Me duele imaginar cómo fueron sus minutos postreros, lleno de miedo, de angustia y de tristeza, de rabia, impotencia y soledad. No lo sé, como tampoco sé si pensó en su familia, en el impacto que tendría su mortal decisión sobre el endeble sistema de justicia, en el futuro que para él ya era un imposible. Talvez alzó la vista al cielo o cerró sus ojos fuertemente anticipándose a la oscuridad que iba a llenarlo. A lo mejor oyó el canto de un pájaro o contempló el vuelo de una mariposa pero no le importó, en su vida ya se había impuesto el final. Quizá un segundo antes de jalar el gatillo deseó fervientemente que ojalá más temprano que tarde se abran “las grandes alamedas por las que pase el hombre (y la mujer) libre para construir una sociedad mejor”.
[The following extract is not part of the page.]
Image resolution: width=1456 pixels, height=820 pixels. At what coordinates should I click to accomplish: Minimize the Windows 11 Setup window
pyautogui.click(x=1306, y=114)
No lo sé con certeza, no lo llegaré a saber nunca, pero quiero creer que, como los antiguos samuráis, César Barrientos escogió la muerte antes que el deshonor, que se privó de la vida para no arrodillarse, que su suicidio es un grito de indignación y rebeldía que acusa a quienes intentaron doblegarlo y hacer que renunciara a sus ideales, los mismos que llevados por la muerte son iguales a “los que viven por sus manos…”

Muerte sobre muerte y más muerte… Pero en medio de toda esa destrucción y ese cinismo, se abren paso la vida y la dignidad y siguen dándose los milagros de La Puya, Santa Cruz Barillas, San Rafael, San Juan Sacatepéquez, Totonicapán, Izabal, el juicio por genocidio, la sobrevivencia de las mujeres violadas, torturadas y esclavizadas del pueblo ixil y de Sepur Zarco, los medios independientes y críticos, las columnas de opinión que me levantan el espíritu, la lucha por la sobrevivencia que libran las mujeres y hombres migrantes, las defensoras y defensores de derechos humanos que levantan su voz ante tanta injusticia, los jueces y juezas incorruptibles, las contadas condenas de los desaparecedores y las personas honorables, decentes, íntegras, que han llegado a altos cargos dentro de una institucionalidad que apenas empieza a levantarse para hacer un país de verdad y no un juguete perverso en manos de unos pocos.

En estos días duros -cuando no, en Guatemala- me receto a mí misma altas dosis de resistencia para seguir creyendo que la justicia es posible. Voy a buscar la esperanza en la necesidad imperiosa de que esta se haga realidad para las decenas de millares de personas de todas las edades, sobre todo de las más humildes, que fueron victimizadas por un poder ejercido con perversidad y crueldad extremas. Me alimentaré de la dignidad de nuestros/as héroes, los hombres y las mujeres que dedicaron sus vidas a hacer del nuestro un país para todos/as, con bienestar y derechos para las mayorías, cuyos asesinatos y desapariciones forzadas siguen en la impunidad y, con los ojos abiertos, siguen clamando por justicia.

Que descanse en paz César Barrientos y que quienes coinciden con él en ética y propósitos, sigan sus pasos. Por este medio, expreso mi sentido pésame a su familia, a todos/as los/as que creemos que otra Guatemala es posible y a nuestro país que sigue yéndose para cualquier parte, menos a donde existen la paz y el respeto a la dignidad humana y a la justicia.